Royal Media Fatigue
The preparations for the royal wedding between Crown Princess Victoria and her fiancée, Daniel Westling, on the 19th of June have created a storm of media coverage in Sweden in recent months.
Almost two and a half thousand journalists are covering the wedding, which has been described over in minute detail in seemingly endless programmes and articles.
Part of the media attraction is - of course - the celebrity value as well as the fact that Crown Princess Victoria is the heir to the throne. But there is more to it than that.
It started, says Court Journalism expert Kristina Widestedt at Stockholm University, around the time when Viktoria's mother, Queen Sylvia was asked by a journalist if she felt like Cinderella.
Widestedt says that for the last 30 odd years the Swedish media has covered the monarchy almost exclusively as if everything about it was a fairly tale.
"There is a sort of fairytale frame surrounding the media coverage which helps them to tell the love story between Crown Princess Victoria and the man of the people Daniel," she told Radio Sweden.
"It has developed in the last 30 years due to the de-politicisation of the Swedish monarchy which brought about this fairytale reporting."
Widestedt describes Swedish public television coverage of the run up to the wedding - with it's emphasis on rings and sagas - as a cross between the Lord of the Rings and Harry Potter and says it may cause a backlash among those less enthused about all things royal.
The Swedish monarchy was stripped of its political role in the 1970s and now has a strictly ceremonial position in Swedish society.
Yet, although the King is still the formal head of state and represents the country in state visits around the world, Swedes have very little awareness of what the monarchy does today, says historian Jonas Nordin at the National Library of Sweden
"I don't think people know what the royal family do jobwise.

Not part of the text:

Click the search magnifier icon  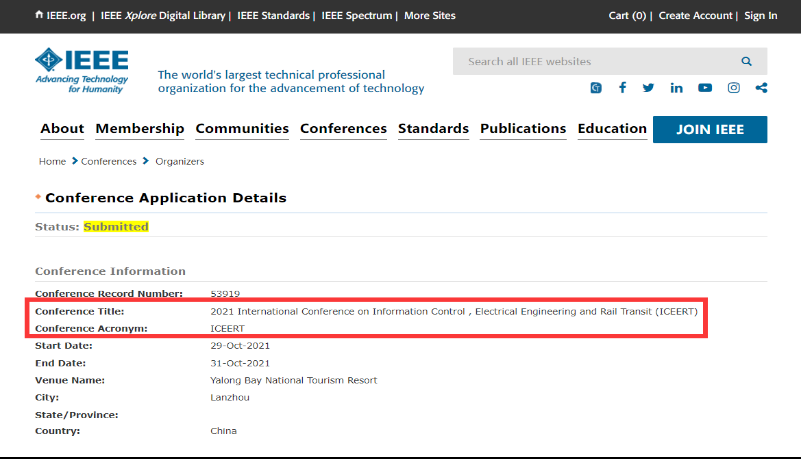[x=746, y=61]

Generally in Sweden you hear about the royal family in gossip magazines," he said.
"Because people don't know what they do there is a kind of indifference and people don't feel the need to debate about it."
Anders Billing, an editor at the weekly news magazine Fokus, recently wrote an investigative report on the soft power of the Swedish monarchy, which revealed powerful political and corporate networks which are seldom heard of in the Swedish media.
He says the lack of reporting may simply be down to the media overlooking the monarchy.
"There is a massive lack of proper serious reporting about the court. And I think most people in Sweden are critical enough to be fed up with the glossy image," he said.
Billing believes that the huge media coverage surrounding the wedding may be a catalyst for change which will lead to a better understanding of what the monarchy is about.
"Even though there's been a lot of glamorous reporting, it's started a lot of discussions about the royal system and our monarchy, in a good sense."